Should I trust Venmo?
Venmo was purpose-built for sending and receiving money from people you know so it probably isn’t the best idea to send money to strangers. If you want to use Venmo to pay for goods and services, make sure to tag your payment as a purchase. Doing so will make you eligible for Venmo’s purchase protection, which can come in handy in case you need to dispute the transaction. The platform takes a cut from the seller for such transactions, so you don’t have to worry about paying anything extra.
Venmo offers purchase protection, but it's best used for payments to people you know and trust.
If you’re mindful of the potential risks described above, Venmo is safe for the vast majority of use cases.
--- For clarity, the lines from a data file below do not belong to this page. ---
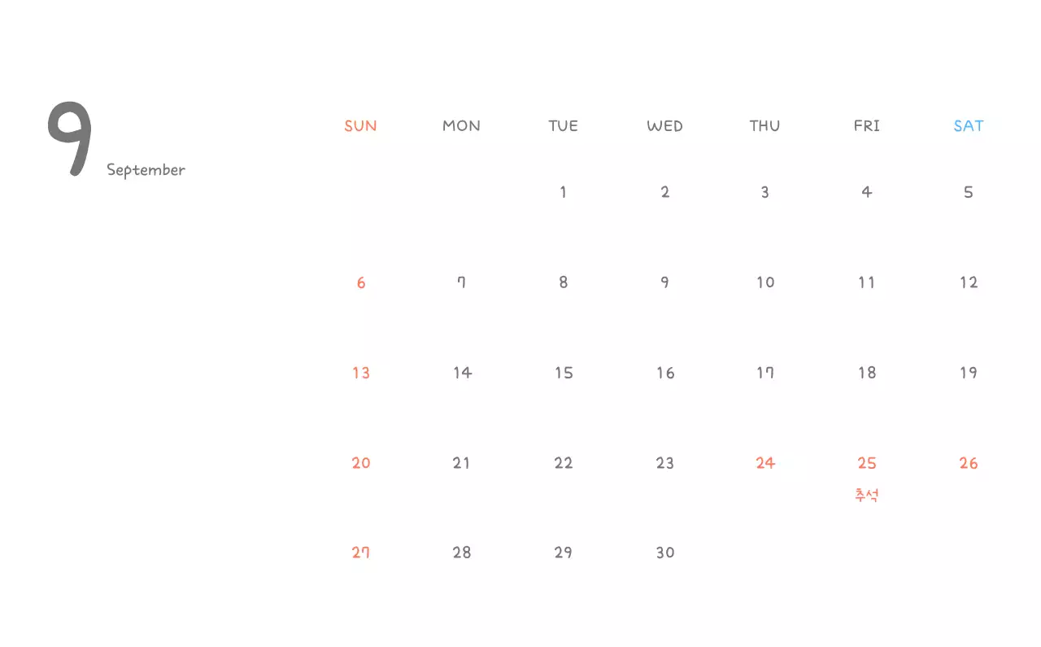Select Monday the 14th
Screen dimensions: 1041x647
point(462,373)
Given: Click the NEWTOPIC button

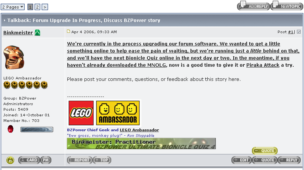Looking at the screenshot, I should click(x=287, y=6).
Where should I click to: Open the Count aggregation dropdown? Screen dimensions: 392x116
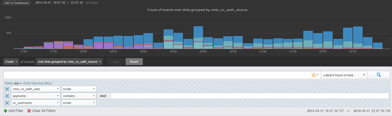point(11,62)
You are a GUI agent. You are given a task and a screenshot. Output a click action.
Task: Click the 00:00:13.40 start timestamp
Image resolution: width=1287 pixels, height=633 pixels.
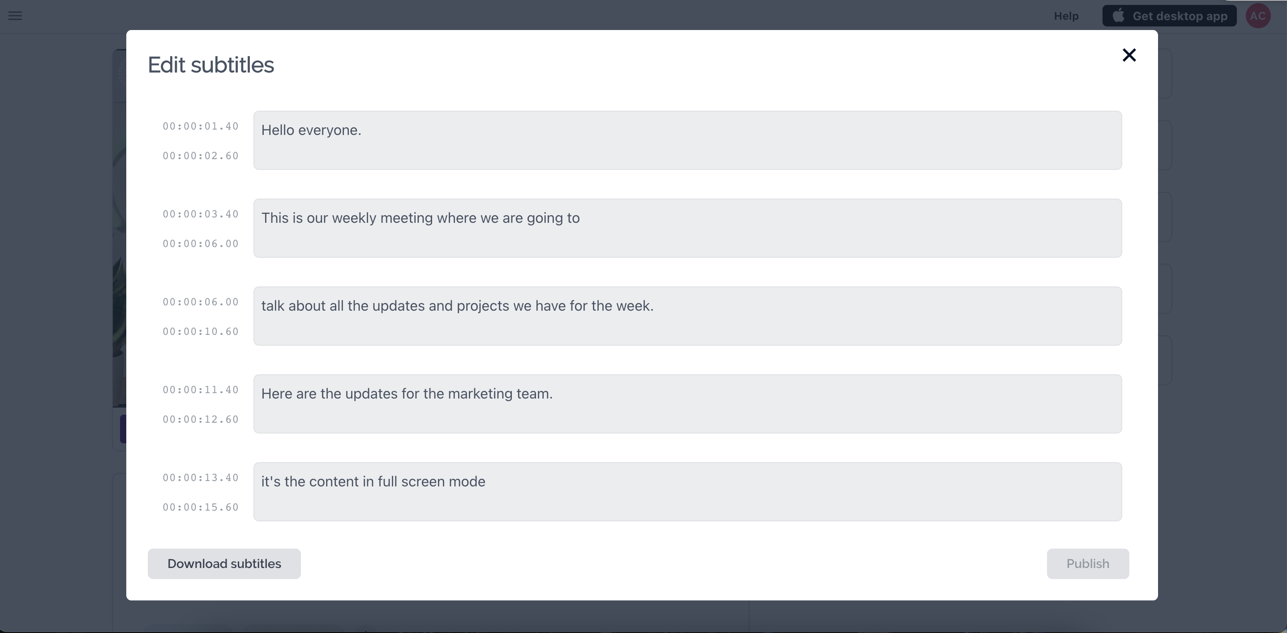pos(200,478)
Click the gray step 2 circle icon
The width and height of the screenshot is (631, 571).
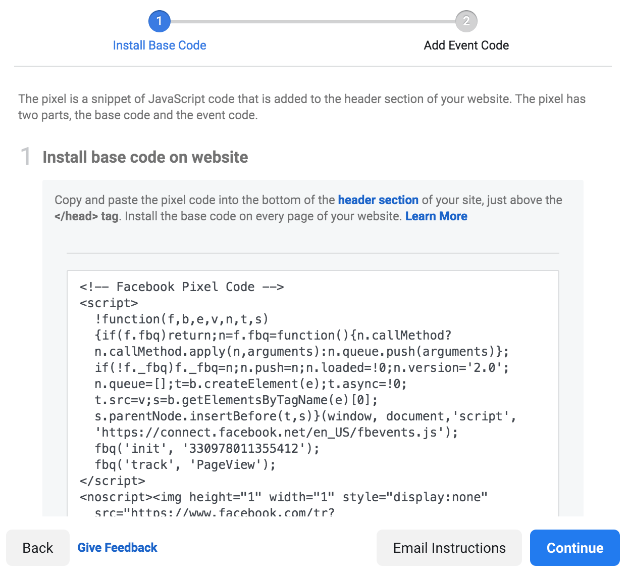465,21
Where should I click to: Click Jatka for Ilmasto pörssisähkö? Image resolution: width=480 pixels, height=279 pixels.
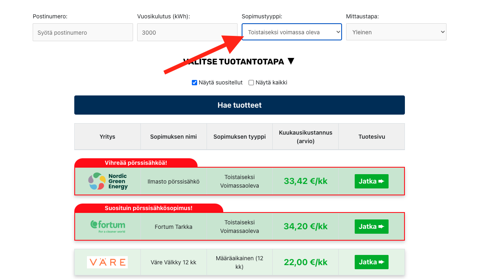coord(371,181)
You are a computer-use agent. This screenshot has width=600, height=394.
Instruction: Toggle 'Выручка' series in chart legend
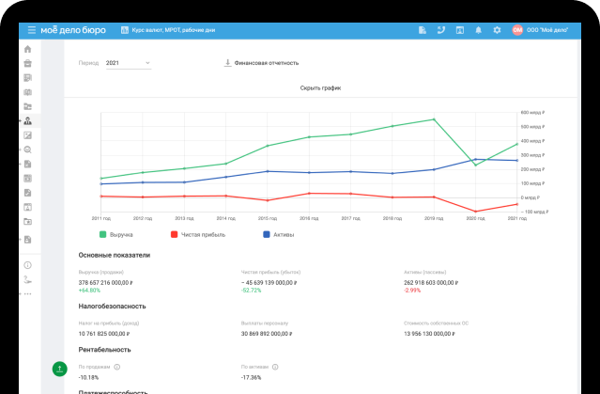click(x=115, y=233)
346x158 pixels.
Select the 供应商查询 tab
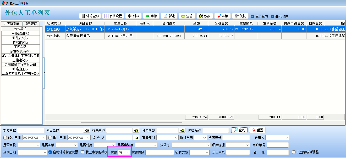[11, 24]
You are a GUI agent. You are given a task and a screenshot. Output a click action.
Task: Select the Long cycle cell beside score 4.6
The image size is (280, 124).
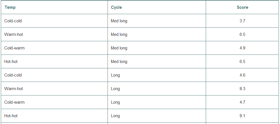(x=115, y=75)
As long as you use the platform exclusively for peer-to-peer transactions between your friends and family and don’t treat it like an alternative to your bank account, you shouldn’t run into any problems. Your data is also encrypted, so as long as you set your privacy settings correctly, nobody should be able to see your transaction history.
No, Venmo will not refund money if you get scammed in most cases. By default, Venmo assumes that you’re sending money to friends and family.
Venmo is a PayPal-backed payment platform that encrypts your personal data and has a good security track record. However, you shouldn’t store large amounts of money in the app’s wallet as it isn’t insured like your bank account.
Venmo is meant to be used for sending and receiving money from friends and family. If you want to use it for buying and selling goods or services, remember to set the purchase tag so you’re covered by Venmo’s purchase protection.
Yes, it’s safe to give people your Venmo username. You can change your profile privacy to hide your past transactions.